In the years following World War II, the unquestionable authority

of the Soviet Union was essentially indispensable. The victory of the

communist Soviet Union over Nazi Germany provided legitimacy to the

Yugoslav communist regime in the eyes of the majority of the population,

who were either apolitical or highly frightened and antagonistically

disposed towards the communist government. Such a mood was, inter alia,

a result of decades-long propaganda that represented communists as the

greatest social evil. In the eyes of the skeptical or indifferent local

population, the powerful Soviet infrastructure, able to produce

thousands of tanks and aircraft and crush the German military machine,

provided legitimacy to the Yugoslav Communist Party that had no

experience in managing a peacetime economy. Therefore, in the post-war

period, the Sovietization of Yugoslav society, which aimed to become a

communist society, was indispensable and had to be conducted on all

levels: not only on the strategic level of society management but also

on the level of everyday life .

A good illustration of this might be found in the schedule of

holidays to be celebrated in schools, which was published in

People's Education (Narodna prosvjeta) on January 18 , 1946. Of 15

days that were marked as holidays, six referred to Soviet holidays, two

to international holidays, four to Croatian anniversaries and three to

Yugoslav anniversaries.

Libraries were also deeply involved in carrying out their

educational tasks. In addition to the "passive" imposition of

the Soviet content through the selection of books available in libraries

and their prominent status in various exhibitions organized by

libraries, Soviet books were "actively" pushed into the hands

of readers:



The activity of librarians--agitators is evident in the following

episode: a 15-year old boy, asked for The Idiot by Dostoevsky, as he

had no idea what to choose for reading and the title intrigued him. At

last, he was glad to leave the library with How the Steel was Tempered

under his arm (Kancijan, 1948: 48)

At the time when Yugoslav literary heroes had not yet entered the

scene, i.e. prior to 1953 (1), giving prominence to Soviet heroes and

their superiority over other literary heroes was sorely needed in

children's literature. For example, Son of the Regiment (Sin puka),

a novel by Valentin Kataev, first published in the Soviet Union in 1945,

was published in Yugoslavia in 1946. Its hero, Vanya Solntsev, an orphan

adopted by the military unit at the frontline, was a perfect literary

realization of the child-hero, a concept which, though very present in

Yugoslav society in the Best Home Improvement College Station years following World War II, was not depicted

in literature. A large number of children joined Partisan units during

the war. After the war they were perceived in the same manner as during

the war: as being equal to adults.

War victors and those who took up the task o f building a new

society imposed the picture of the child they created during the war:

this is a picture of the child-hero who performed war tasks even in the

fiercest battles. In the new circumstances, during the period of the

post-war reconstruction, this child stood shoulder to shoulder with

adults during the reconstruction of the country.

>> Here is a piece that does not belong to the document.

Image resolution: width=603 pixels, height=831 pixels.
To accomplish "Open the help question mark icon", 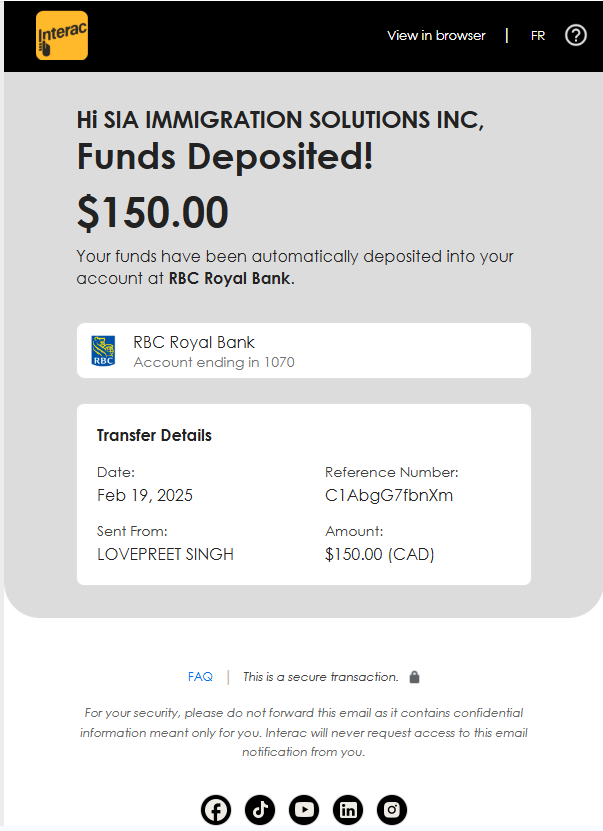I will pos(575,36).
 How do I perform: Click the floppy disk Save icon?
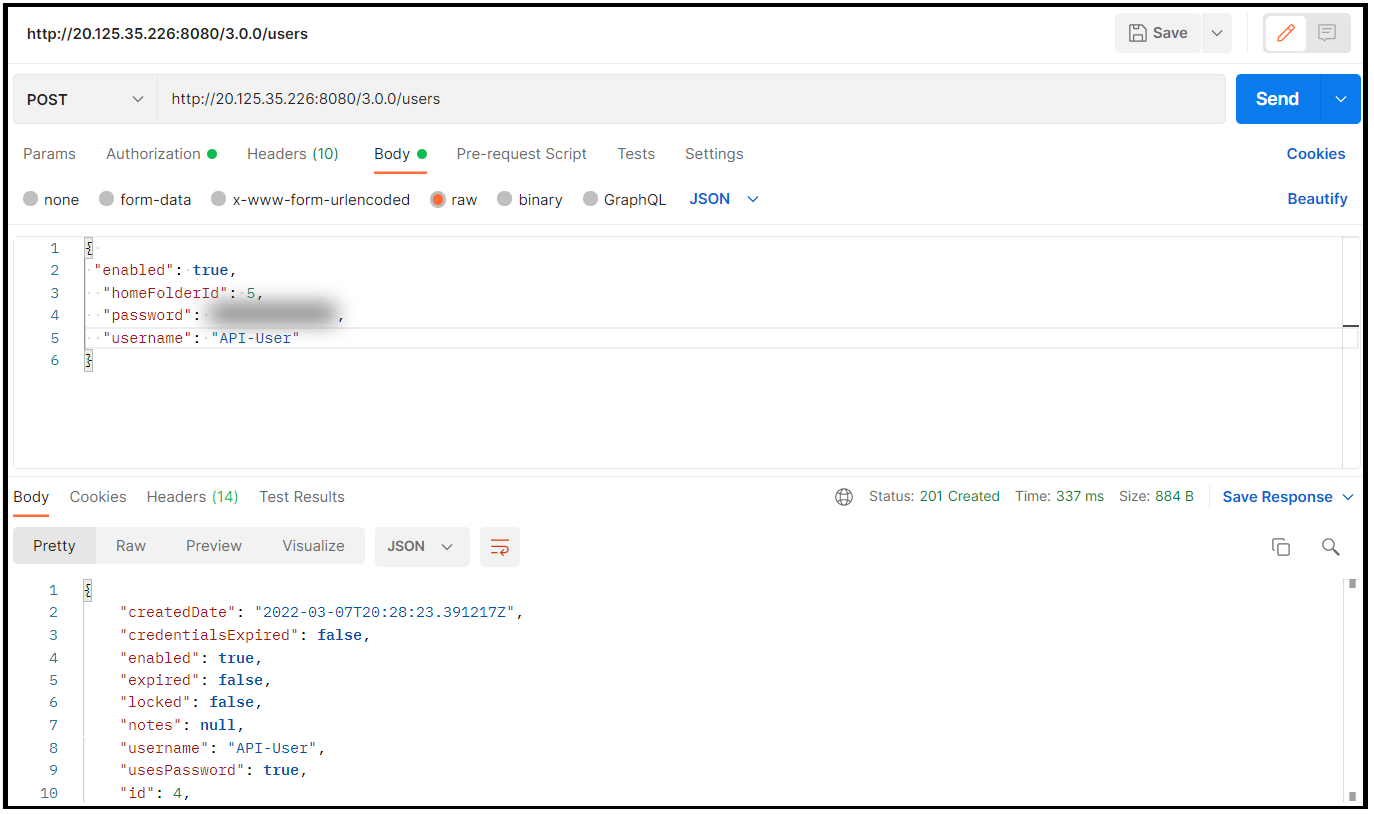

Pioneer units were formed with the aim of taking part in the

reconstruction that was under way all over the country. The image of the

heroic child, a relevant participant in society, is particularly

noticeable in the pioneer press. The first pages of children's

magazines were most often reserved for resolutions and reports from the

congresses of the Alliance of the Communist Youth of Yugoslavia (Savez

komunisticke omladine Jugoslavije) or the Communist Party of Yugoslavia

or for addresses by the Party leaders. The lexis, syntax and

ar gumentation used in these articles were not in the least different

from those used in articles addressed to adult readers.

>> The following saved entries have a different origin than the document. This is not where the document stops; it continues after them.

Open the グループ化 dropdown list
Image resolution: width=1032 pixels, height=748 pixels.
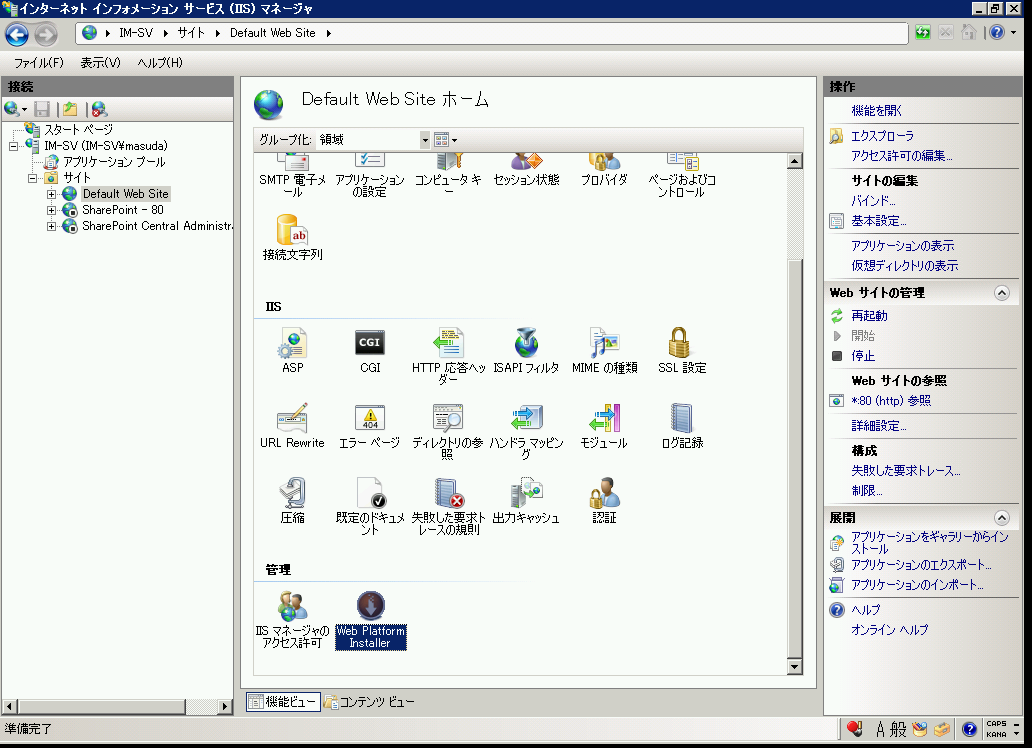[x=425, y=140]
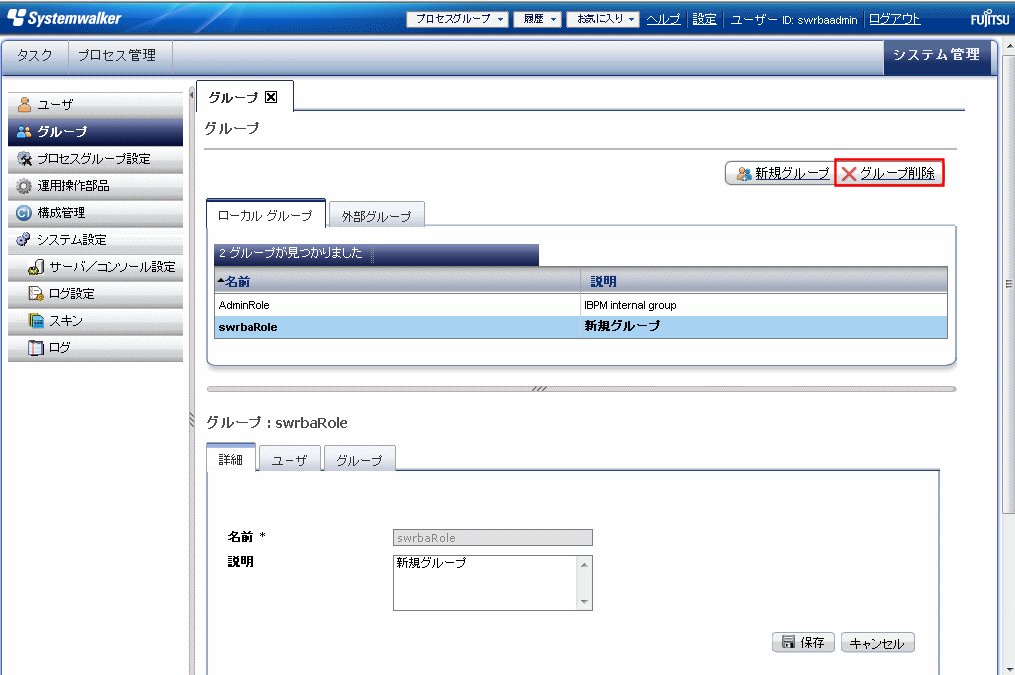Close the Group tab with X
The image size is (1015, 675).
coord(271,97)
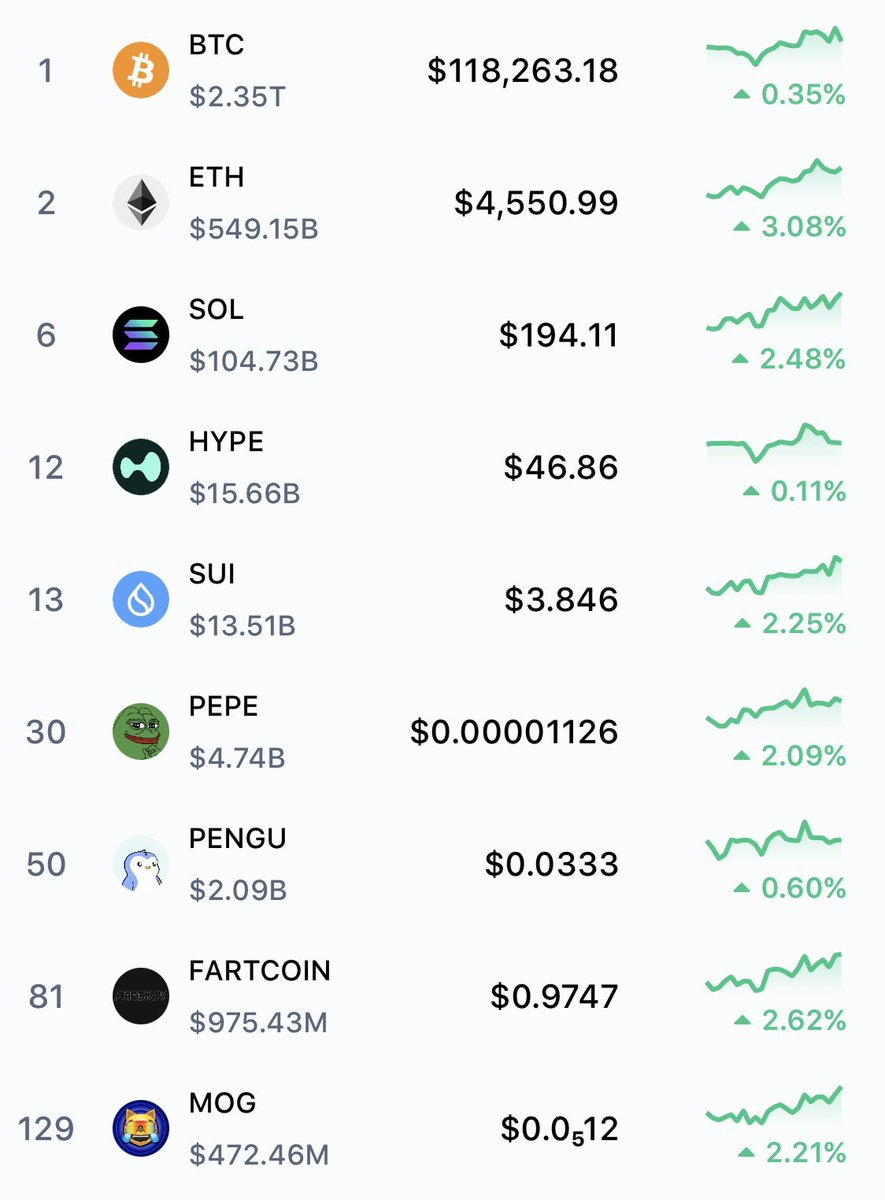Click the SOL price $194.11
Image resolution: width=885 pixels, height=1200 pixels.
pos(559,335)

However, a considerably larger number of children had not taken

part in war operations but had lived their lives in urban or rural

environments. It was urgently necessary to introduce these children to

their new social role and to provide them with heroes they had to look

up to. Large masses of children, who could not be easily influenced by

political speeches and meetings, or various forms of pressure or

promises of a better social status or employment, had to be mobilized.

To a certain extent, this was achieved through school curricula.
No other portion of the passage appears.